In July of 1985, I had been seeing John for about a year. He was cute, very nerdy (majoring in computer programming), very possessive, and usually got his own way about stuff. For instance, movies. I don’t remember seeing many movies I wanted to see while we were dating; they were usually John’s choice.
I was dragged against my will to see Revenge of the Nerds and Dune, just to name a couple. Even though I resented seeing Revenge of the Nerds instead of one of my horror movies or Brat Pack movies, I ended up liking it a lot. Not that I let John know. And Dune – well, that’s two hours of my life I’ll always regret losing.
I wanted to see Valley Girl ever since it came out in 1983, but missed it in the theater. Back then, it took a long time for a movie to come out on Beta, so I finally got the chance when I saw it at the video store in the summer of 1985. But my choice was always vetoed, and I usually didn’t rent movies for myself; I was rarely home, plus I lived with my parents who were strict about what movies I brought home. Valley Girl was rated “R,” so no-go.
But it wasn’t just the movie thing that bothered me. I had to let John know where I was and who I was with. He really didn’t approve of Marybeth, citing her a “bad influence.” As a result of all the fighting, it was easier if I didn’t hang out with her as much. I tell my girls now to never choose a guy over their friends.
Everything finally came to a head when he and I joined my parents and brother in Virginia Beach for the weekend. They were staying for a week, but I couldn’t go with them because I had to work. The weekend sounded like a wonderful compromise. However. John and I constantly fought over nothing, making everyone around us uncomfortable. I wanted to smack his hand every time he touched my shoulder or put his arm around me. The entire weekend was miserable.
On the drive home, he grabbed my hand and insisted on knowing what the hell was up with me.
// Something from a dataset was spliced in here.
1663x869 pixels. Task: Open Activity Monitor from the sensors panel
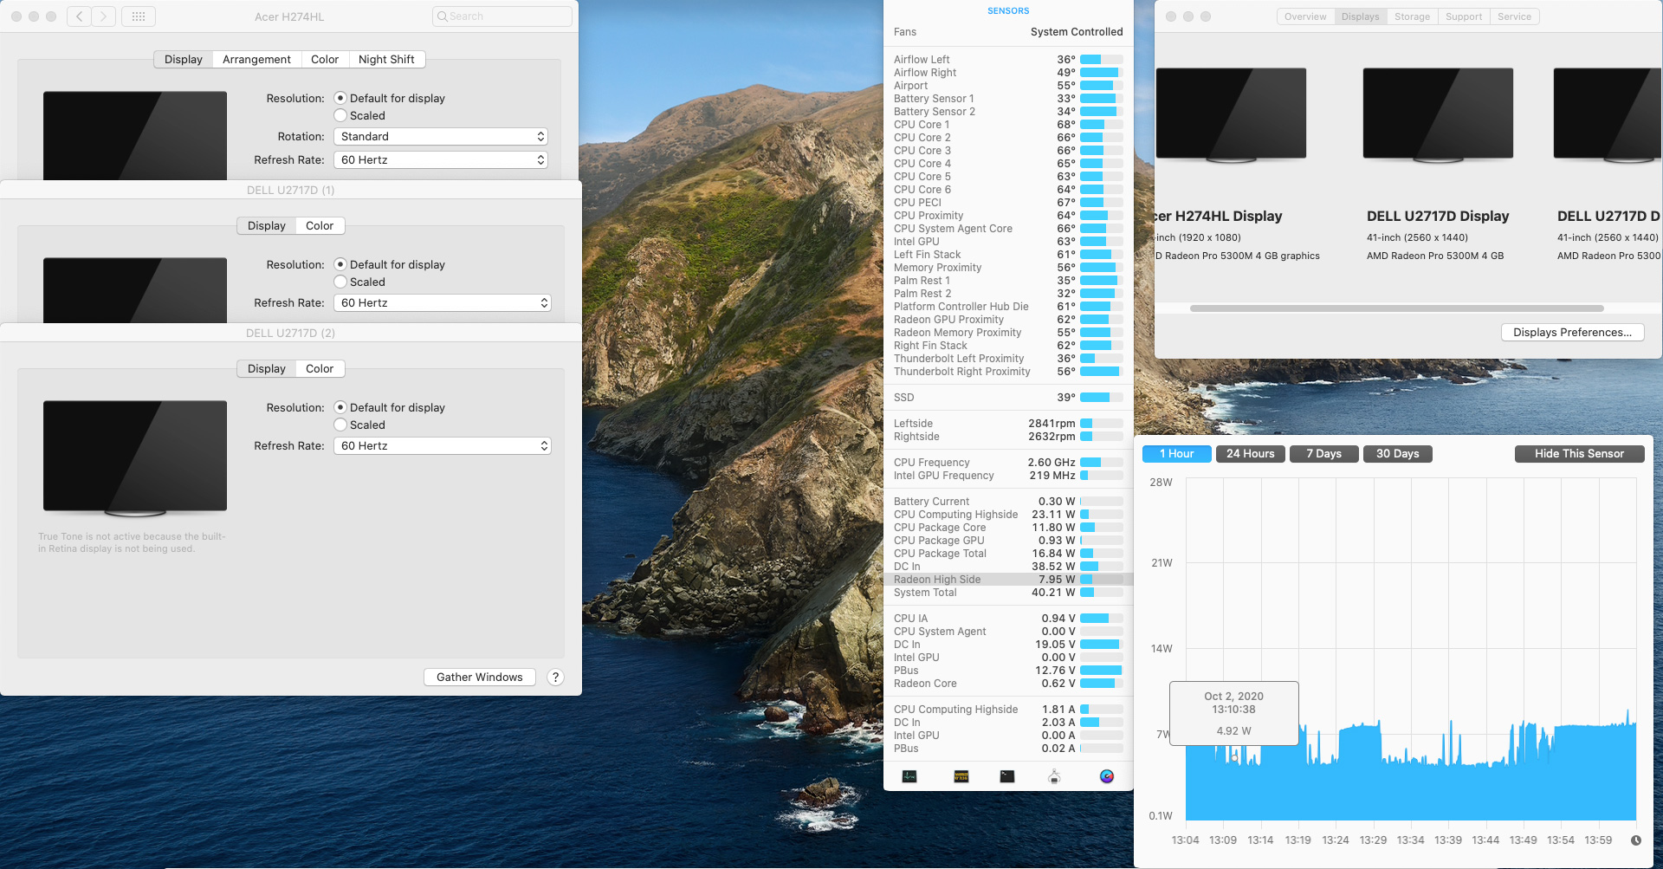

I couldn’t take it one. minute. longer. I broke up with him right then and there. With a four-hour drive ahead of us. It would’ve been an extremely awkward ride, except I fell asleep from stress and exhaustion. He dropped me at home and that was pretty much that.
The next day, feeling both the exhilaration of sudden freedom and the sadness of breaking up with someone I used to love, I went to the video store to find something to take my mind off things. And there it was, sitting on the shelf – Valley Girl. You can bet I took that home right away!
God, what an awesome movie. Julie was so cool and her boyfriend Randy so hot. I always had a soft spot for the punk guy/rocker guy look (Duran Duran rocked that eyeliner), so Nicolas Cage really did it for me. And who wouldn’t want to be one of the Valley Girls – charging cool clothes and jewelry to their parents‘ accounts, going to rad parties, living close to the beach? They even talked cool, although I had already gone through my Valley speak phase in 1982.
I could relate to Julie, whose friends thought Randy was creepy and a bad influence because of how he looked, wanted her to break up with him and get back with her jerky ex-boyfriend. Some of my friends didn’t like John because of the tight leash he tried to keep on me, but I ignored them. But where Randy was good for Julie, John was NOT good for me. Thankfully, I finally listened to my friends and my gut. Julie ended up with the good guy, and even though I ended up alone, it was a good place to be at the time.
Valley Girl still thrills my heart every time I watch it; I still feel awful when Julie tearfully breaks up with Randy and gets back with Braaaaaad. And when Randy rescues Julie at her prom, it’s a thing of beauty that brings tears of happiness to my eyes.
And you all thought I watched nothing but horror movies.
I swore my next boyfriend was going to have colored hair and wear eye makeup. I was DYING to date a guy like that; they were so cool and so hot at the same time.
I ended up dating and then too quickly marrying a Marine. Go figure.